Task to complete: The line containing "Instruction: Click the Boosters" marks the start, and the last line of the records below marks the end. Print that run exactly and nothing else.

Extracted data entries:
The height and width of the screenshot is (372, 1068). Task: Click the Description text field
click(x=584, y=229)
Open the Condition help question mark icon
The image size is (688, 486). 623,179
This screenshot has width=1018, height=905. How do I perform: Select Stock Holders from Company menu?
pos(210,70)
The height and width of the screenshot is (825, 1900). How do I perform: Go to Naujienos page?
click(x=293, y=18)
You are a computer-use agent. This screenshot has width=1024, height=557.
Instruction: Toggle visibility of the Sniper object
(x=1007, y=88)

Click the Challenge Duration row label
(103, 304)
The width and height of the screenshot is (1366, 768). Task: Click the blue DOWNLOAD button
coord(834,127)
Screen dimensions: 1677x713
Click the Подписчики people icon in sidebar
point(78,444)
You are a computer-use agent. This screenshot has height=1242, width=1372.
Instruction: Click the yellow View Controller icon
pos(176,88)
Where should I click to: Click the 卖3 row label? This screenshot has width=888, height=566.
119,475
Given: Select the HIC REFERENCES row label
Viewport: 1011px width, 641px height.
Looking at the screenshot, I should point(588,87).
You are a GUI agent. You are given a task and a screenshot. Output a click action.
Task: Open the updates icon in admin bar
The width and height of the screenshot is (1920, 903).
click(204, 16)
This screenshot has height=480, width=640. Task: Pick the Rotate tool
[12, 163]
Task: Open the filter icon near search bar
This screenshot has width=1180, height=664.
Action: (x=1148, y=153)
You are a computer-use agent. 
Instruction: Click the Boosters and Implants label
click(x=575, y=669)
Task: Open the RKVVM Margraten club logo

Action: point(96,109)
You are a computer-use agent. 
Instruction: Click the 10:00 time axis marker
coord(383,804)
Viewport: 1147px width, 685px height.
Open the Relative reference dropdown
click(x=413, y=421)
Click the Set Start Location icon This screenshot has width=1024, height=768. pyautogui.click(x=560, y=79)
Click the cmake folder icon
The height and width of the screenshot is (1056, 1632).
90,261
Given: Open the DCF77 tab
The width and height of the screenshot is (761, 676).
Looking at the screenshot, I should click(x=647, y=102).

Result of this task:
Instruction: Click the Boosters and Implants label
click(x=575, y=669)
Task: Open the RKVVM Margraten club logo

Action: point(96,109)
You are a computer-use agent. 
Instruction: Click the 10:00 time axis marker
coord(383,804)
Viewport: 1147px width, 685px height.
Open the Relative reference dropdown
click(x=413, y=421)
Click the Set Start Location icon This screenshot has width=1024, height=768. pyautogui.click(x=560, y=79)
Click the cmake folder icon
The height and width of the screenshot is (1056, 1632).
90,261
Given: Open the DCF77 tab
The width and height of the screenshot is (761, 676).
Looking at the screenshot, I should click(x=647, y=102).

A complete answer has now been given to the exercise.